'''

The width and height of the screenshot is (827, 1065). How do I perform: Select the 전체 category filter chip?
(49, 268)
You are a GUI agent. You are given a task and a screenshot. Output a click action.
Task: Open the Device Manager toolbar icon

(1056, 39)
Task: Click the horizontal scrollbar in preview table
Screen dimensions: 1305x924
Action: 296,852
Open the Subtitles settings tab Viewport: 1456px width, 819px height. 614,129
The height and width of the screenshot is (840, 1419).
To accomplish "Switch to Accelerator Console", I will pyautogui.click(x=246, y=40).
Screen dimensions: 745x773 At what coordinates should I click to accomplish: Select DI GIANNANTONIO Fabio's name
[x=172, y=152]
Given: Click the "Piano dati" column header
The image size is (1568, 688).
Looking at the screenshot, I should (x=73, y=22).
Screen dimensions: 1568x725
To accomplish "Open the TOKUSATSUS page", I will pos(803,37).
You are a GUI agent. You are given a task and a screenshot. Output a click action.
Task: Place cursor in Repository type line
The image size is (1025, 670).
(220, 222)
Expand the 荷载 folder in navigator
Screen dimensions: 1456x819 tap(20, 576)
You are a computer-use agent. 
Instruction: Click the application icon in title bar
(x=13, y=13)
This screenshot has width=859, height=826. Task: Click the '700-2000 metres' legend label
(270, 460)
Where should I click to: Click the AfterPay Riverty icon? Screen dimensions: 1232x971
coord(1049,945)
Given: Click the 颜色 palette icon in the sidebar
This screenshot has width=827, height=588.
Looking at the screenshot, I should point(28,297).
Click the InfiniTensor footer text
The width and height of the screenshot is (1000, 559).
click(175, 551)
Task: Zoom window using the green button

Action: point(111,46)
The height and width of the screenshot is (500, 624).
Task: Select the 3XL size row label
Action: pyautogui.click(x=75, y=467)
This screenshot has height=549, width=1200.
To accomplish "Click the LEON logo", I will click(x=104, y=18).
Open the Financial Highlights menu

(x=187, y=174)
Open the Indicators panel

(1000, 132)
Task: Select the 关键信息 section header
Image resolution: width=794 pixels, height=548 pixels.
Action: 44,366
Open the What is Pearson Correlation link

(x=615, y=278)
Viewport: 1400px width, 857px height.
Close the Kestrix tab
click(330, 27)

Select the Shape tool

'''

● **WRITTEN EXERCISE**: Convert the records into a Markdown table with the columns Row and Line, giving each non-blank line its own row number and omitting blank lines.

● **SOLUTION TO THE EXERCISE**:
| Row | Line |
|---|---|
| 1 | The width and height of the screenshot is (827, 1065). How do I perform: Select the 전체 category filter chip? |
| 2 | (49, 268) |
| 3 | You are a GUI agent. You are given a task and a screenshot. Output a click action. |
| 4 | Task: Open the Device Manager toolbar icon |
| 5 | (1056, 39) |
| 6 | Task: Click the horizontal scrollbar in preview table |
| 7 | Screen dimensions: 1305x924 |
| 8 | Action: 296,852 |
| 9 | Open the Subtitles settings tab Viewport: 1456px width, 819px height. 614,129 |
| 10 | The height and width of the screenshot is (840, 1419). |
| 11 | To accomplish "Switch to Accelerator Console", I will pyautogui.click(x=246, y=40). |
| 12 | Screen dimensions: 745x773 At what coordinates should I click to accomplish: Select DI GIANNANTONIO Fabio's name |
| 13 | [x=172, y=152] |
| 14 | Given: Click the "Piano dati" column header |
| 15 | The image size is (1568, 688). |
| 16 | Looking at the screenshot, I should (x=73, y=22). |
| 17 | Screen dimensions: 1568x725 |
| 18 | To accomplish "Open the TOKUSATSUS page", I will pos(803,37). |
| 19 | You are a GUI agent. You are given a task and a screenshot. Output a click action. |
| 20 | Task: Place cursor in Repository type line |
| 21 | The image size is (1025, 670). |
| 22 | (220, 222) |
| 23 | Expand the 荷载 folder in navigator |
| 24 | Screen dimensions: 1456x819 tap(20, 576) |
| 25 | You are a computer-use agent.  |
| 26 | Instruction: Click the application icon in title bar |
| 27 | (x=13, y=13) |
| 28 | This screenshot has width=859, height=826. Task: Click the '700-2000 metres' legend label |
| 29 | (270, 460) |
| 30 | Where should I click to: Click the AfterPay Riverty icon? Screen dimensions: 1232x971 |
| 31 | coord(1049,945) |
| 32 | Given: Click the 颜色 palette icon in the sidebar |
| 33 | This screenshot has width=827, height=588. |
| 34 | Looking at the screenshot, I should point(28,297). |
| 35 | Click the InfiniTensor footer text |
| 36 | The width and height of the screenshot is (1000, 559). |
| 37 | click(175, 551) |
| 38 | Task: Zoom window using the green button |
| 39 | Action: point(111,46) |
| 40 | The height and width of the screenshot is (500, 624). |
| 41 | Task: Select the 3XL size row label |
| 42 | Action: pyautogui.click(x=75, y=467) |
| 43 | This screenshot has height=549, width=1200. |
| 44 | To accomplish "Click the LEON logo", I will click(x=104, y=18). |
| 45 | Open the Financial Highlights menu |
| 46 | (x=187, y=174) |
| 47 | Open the Indicators panel |
| 48 | (1000, 132) |
| 49 | Task: Select the 关键信息 section header |
| 50 | Image resolution: width=794 pixels, height=548 pixels. |
| 51 | Action: 44,366 |
| 52 | Open the What is Pearson Correlation link |
| 53 | (x=615, y=278) |
| 54 | Viewport: 1400px width, 857px height. |
| 55 | Close the Kestrix tab |
| 56 | click(330, 27) |
| 57 | Select the Shape tool |